#### Aim of the exercise:
Continue the article on Mozilla and Epic bringing Unreal Engine 3 to the web, picking up after its final sentence.

Mozilla And Epic Games Bring Unreal Engine 3 To The Web, No Plugin Needed

Back in 2011, Epic ported its popular Unreal Engine 3 technology to Flash and showed how relatively high-end 3D games could run in the browser. It’s 2013 now, however, and Flash isn’t exactly a hot topic anymore. So to show off what game developers can do with a modern browser and without plugins today, Mozilla and Epic teamed up a little while ago to port Unreal Engine 3 to the web, something that was unthinkable back in 2011.

As Vladimir Vukicevic, Mozilla’s engineering director and the inventor of WebGL told me earlier this week, Mozilla wants to make the web a viable platform for modern games. About six months ago, Mozilla started to work on using its emscripten compiler to port C and C++ code to asm.js, a strict subset of JavaScript. This combination allows the JavaScript code to run at a speed within 2x of native performance and the latest versions of Firefox Nightly now support these optimizations. Given the complexities of modern game engines and games, getting relatively close to native performance is a necessity for running something like Epic’s well-known Citadel demo and Unreal Tournament, which Mozilla showed running natively in the browser at the Game Developers Conference today.

Porting the whole Unreal 3 Engine to the web only took Epic four days and a few small adjustments, Vukicevic told me. It’s worth noting that Epic had already done some work on bringing its game engine to the web before, but that’s still a very impressive result. The actual demo will be available online in the coming weeks. Until then, you can always check out Mozilla’s own BananaBread demo running on the latest Firefox Nightly. It’s not clear if Epic plans to make Unreal Engine 3 for the web available commercially.

All of this work, Mozilla’s games platform strategist Martin Best also told me, will flow into Mozilla’s mobile browser for Android and, of course, Firefox OS. On mobile, Mozilla also expects games to run within 2x of native performance and the team already has some in-house demos working, but isn’t quite ready to share these with the rest of the world yet.

#### Recorded information:
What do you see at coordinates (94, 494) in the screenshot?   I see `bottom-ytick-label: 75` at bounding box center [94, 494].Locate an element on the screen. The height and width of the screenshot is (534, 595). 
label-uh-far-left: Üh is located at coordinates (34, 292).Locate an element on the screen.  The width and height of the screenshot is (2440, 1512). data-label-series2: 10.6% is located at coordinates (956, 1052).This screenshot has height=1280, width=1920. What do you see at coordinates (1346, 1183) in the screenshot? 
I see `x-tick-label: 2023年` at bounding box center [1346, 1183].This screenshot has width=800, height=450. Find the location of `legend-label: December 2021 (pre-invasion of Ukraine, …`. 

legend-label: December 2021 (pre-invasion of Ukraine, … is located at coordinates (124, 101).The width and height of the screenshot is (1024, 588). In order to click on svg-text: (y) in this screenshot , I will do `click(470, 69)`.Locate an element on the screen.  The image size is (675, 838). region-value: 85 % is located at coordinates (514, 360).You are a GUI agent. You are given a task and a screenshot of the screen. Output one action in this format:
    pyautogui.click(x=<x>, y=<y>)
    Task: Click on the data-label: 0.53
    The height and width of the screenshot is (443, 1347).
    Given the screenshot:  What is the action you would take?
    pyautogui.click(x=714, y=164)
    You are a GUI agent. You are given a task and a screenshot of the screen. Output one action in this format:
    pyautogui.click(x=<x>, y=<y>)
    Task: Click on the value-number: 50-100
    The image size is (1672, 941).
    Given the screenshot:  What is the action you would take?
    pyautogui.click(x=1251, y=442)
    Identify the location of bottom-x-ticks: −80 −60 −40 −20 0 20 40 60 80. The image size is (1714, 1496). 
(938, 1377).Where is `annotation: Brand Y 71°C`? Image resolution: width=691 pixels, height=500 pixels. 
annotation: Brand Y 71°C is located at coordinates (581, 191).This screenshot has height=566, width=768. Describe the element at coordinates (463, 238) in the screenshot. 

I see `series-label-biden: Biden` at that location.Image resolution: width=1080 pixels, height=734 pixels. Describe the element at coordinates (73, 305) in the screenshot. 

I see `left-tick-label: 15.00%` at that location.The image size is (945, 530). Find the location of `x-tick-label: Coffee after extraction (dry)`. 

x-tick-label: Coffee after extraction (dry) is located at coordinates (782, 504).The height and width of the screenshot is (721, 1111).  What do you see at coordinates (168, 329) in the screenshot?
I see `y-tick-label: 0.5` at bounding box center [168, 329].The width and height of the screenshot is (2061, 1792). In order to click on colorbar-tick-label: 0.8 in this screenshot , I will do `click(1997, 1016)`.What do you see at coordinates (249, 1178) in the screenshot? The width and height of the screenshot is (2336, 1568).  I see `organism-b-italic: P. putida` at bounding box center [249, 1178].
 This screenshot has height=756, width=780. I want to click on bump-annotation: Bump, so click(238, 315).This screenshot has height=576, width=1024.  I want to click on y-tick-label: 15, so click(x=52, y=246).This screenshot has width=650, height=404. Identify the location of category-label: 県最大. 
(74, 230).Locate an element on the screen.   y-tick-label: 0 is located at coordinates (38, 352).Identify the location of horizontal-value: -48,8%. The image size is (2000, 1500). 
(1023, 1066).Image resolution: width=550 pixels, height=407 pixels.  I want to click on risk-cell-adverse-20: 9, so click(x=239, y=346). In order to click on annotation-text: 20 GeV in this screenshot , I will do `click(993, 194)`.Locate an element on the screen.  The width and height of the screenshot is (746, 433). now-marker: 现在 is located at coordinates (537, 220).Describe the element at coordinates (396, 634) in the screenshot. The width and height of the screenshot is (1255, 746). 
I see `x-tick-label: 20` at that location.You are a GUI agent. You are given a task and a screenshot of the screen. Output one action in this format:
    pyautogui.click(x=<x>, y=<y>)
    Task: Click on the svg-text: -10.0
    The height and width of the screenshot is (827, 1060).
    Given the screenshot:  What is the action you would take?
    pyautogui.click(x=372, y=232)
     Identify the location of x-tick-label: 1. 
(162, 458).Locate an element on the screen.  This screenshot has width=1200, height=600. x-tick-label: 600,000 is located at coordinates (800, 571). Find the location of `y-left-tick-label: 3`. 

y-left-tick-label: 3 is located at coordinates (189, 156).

#### Output:
As for bringing actual commercial products to market that are based on these techniques, Best noted that Mozilla is already working with the likes of Disney, Electronic Arts and ZeptLab (which already brought an HTML5 version of Cut The Rope to the web after working with Microsoft). When Mozilla talks to potential new partners for this effort, Best told me, most of them are pretty skeptical at the beginning, but “by the end of the week, we usually have quite an excited partner.”

Google, of course, is also working on bringing the browser close to native performance with the help of its Native Client project that allows developers to build web applications that can execute native compiled code right in the browser. Quite a few of the games in Google’s Chrome Web Store already use this technology. As Brendan Eich, Mozilla’s CTO and the creator of JavaScript, told me, however, we aren’t likely to see Firefox support this anytime soon. Instead, he believes, JavaScript will continue to improve and get even closer to native performance over time. Native Client, Eich noted, is essentially “separate from the web” and uses totally different APIs. That’s not something Mozilla is interested in. Instead, the organization wants to push the web itself forward.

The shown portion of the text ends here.